Decisional autonomy is an integral part of the right to privacy. Decisional autonomy is the ability to make decisions in respect of intimate relations.
The right to decisional autonomy also means that women may choose the course of their lives. Besides physical consequences, unwanted pregnancies which women are forced to carry to term may have cascading effects for the rest of her life by interrupting her education, her career, or affecting her mental well- being.
Article 21 of the Constitution recognizes and protects the right of a woman to undergo termination of pregnancy if her mental or physical health is at stake. Importantly, it is the woman alone who has the right over her body and is the ultimate decision- maker on the question of whether she wants to undergo an abortion.
The right to dignity
The right to dignity encapsulates the right of every individual to be treated as a self-governing entity having intrinsic value. Dignity has been recognized as a core component of the right to life and liberty under Article 21.
If women with unwanted pregnancies are forced to carry their pregnancies to term, the state would be stripping them of the right to determine the immediate and long-term path their lives would take. Depriving women of autonomy not only over their bodies but also over their lives would be an affront to their dignity. It is this right which would be under attack if women were forced to continue with unwanted pregnancies.
In the context of abortion, the right to dignity entails recognising the competence and authority of every woman to take reproductive decisions, including the decision to terminate the pregnancy.
Purposive interpretation of Rule 3B furthers the constitutional mandate
Where two constructions of a provision are possible, courts ought to prefer the construction which gives effect to the provision rather than rendering the provision inoperative. It seems to us that to give Rule 3B a restrictive and narrow interpretation would render it perilously close to holding it unconstitutional, for it would deprive unmarried women of the right to access safe and legal abortions between twenty and twenty-four weeks if they face a change in their material circumstances, similar to married women.

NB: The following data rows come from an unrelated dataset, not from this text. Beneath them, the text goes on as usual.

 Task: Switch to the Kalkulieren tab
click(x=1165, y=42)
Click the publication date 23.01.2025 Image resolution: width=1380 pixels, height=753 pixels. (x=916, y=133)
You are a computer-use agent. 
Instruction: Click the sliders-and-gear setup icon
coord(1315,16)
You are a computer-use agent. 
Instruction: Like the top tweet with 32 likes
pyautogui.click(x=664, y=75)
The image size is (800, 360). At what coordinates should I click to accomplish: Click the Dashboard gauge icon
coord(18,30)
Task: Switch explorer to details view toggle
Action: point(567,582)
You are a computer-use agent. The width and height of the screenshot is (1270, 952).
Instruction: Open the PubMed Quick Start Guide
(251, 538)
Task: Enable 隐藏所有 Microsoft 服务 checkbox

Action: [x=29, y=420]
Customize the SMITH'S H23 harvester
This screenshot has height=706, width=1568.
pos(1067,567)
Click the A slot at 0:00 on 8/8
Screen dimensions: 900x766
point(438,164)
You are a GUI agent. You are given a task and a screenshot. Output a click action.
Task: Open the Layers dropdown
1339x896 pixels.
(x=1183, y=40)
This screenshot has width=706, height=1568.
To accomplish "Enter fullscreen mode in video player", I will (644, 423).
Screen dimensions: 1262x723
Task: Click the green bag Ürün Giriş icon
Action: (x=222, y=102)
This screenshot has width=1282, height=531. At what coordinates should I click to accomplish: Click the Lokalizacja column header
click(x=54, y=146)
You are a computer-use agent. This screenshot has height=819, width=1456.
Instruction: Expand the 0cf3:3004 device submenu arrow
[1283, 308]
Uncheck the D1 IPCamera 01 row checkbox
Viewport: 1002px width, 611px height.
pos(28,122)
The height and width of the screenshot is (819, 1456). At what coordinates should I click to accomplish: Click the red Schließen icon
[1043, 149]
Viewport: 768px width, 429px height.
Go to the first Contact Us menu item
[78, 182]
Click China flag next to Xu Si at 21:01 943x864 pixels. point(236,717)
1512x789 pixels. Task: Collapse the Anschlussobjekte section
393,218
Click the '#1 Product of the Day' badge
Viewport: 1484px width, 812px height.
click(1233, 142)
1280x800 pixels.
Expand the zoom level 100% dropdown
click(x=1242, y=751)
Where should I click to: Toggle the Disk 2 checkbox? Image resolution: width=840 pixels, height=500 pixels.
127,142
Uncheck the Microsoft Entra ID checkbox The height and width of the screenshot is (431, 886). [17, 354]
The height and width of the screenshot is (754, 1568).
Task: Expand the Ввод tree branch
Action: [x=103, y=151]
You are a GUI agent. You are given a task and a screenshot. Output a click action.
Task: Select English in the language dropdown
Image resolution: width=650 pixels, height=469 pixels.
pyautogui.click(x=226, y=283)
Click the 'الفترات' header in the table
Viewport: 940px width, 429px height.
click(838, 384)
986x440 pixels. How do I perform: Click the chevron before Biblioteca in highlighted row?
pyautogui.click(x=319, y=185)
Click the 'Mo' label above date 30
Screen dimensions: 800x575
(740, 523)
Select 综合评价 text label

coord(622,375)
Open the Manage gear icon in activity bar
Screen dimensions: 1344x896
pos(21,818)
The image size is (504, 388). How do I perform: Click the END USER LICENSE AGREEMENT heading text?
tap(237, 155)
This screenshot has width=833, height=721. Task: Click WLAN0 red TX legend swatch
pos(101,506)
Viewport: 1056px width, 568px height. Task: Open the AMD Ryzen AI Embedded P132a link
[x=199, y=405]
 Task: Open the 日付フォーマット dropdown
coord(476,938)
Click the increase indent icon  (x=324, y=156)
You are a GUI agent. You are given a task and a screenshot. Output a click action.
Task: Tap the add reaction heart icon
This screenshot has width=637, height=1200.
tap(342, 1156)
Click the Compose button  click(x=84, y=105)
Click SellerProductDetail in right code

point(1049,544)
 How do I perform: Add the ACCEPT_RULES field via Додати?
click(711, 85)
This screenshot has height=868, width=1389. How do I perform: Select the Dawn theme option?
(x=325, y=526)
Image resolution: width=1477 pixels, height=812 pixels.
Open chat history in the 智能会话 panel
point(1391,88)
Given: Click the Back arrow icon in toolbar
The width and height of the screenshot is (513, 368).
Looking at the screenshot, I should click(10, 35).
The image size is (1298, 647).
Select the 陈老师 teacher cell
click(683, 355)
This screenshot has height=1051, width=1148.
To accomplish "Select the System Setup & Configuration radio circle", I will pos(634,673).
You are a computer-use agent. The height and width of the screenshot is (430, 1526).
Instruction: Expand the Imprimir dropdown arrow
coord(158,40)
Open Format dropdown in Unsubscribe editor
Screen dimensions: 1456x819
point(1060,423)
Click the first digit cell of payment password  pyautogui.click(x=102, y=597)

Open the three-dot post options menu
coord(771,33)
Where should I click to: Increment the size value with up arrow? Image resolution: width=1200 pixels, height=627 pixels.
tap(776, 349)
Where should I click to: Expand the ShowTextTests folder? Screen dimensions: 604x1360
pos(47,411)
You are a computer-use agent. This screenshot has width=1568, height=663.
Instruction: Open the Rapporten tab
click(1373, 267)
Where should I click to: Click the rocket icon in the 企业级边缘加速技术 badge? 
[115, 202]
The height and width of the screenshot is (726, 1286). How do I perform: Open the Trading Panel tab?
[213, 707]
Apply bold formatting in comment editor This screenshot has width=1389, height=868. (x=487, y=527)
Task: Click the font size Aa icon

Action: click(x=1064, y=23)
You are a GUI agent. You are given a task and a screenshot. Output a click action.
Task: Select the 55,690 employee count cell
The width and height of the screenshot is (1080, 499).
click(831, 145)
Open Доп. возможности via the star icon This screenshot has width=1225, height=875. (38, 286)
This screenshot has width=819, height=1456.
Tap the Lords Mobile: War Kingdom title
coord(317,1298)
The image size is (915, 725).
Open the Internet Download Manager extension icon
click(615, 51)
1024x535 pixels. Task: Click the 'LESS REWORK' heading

The object of Section 3(2)(b) of the MTP Act read with Rule 3B is to provide for abortions between twenty and twenty-four weeks, rendered unwanted due to a change in the material circumstances of women. In view of the object, there is no rationale for excluding unmarried or single women (who face a change in their material circumstances) from the ambit of Rule 3B. A narrow interpretation of Rule 3B, limited only to married women, would render the provision discriminatory towards unmarried women and violative of Article 14 of the Constitution.
Prohibiting unmarried or single pregnant women (whose pregnancies are between twenty and twenty-four weeks) from accessing abortion while allowing married women to access them during the same period would fall foul of the spirit guiding Article 14. The rights of reproductive autonomy, dignity, and privacy under Article 21 give an unmarried woman the right of choice on whether or not to bear a child, on a similar footing of a married woman.
Our interpretation of the MTP Act and Rules furthers India’s obligations under international law.
Reiterating the positive obligations of the State
The state has a positive obligation under Article 21 to protect the right to health, and particularly reproductive health of individuals. In terms of reproductive rights and autonomy, the state has to undertake active steps to help increase access to healthcare (including reproductive healthcare such as abortion).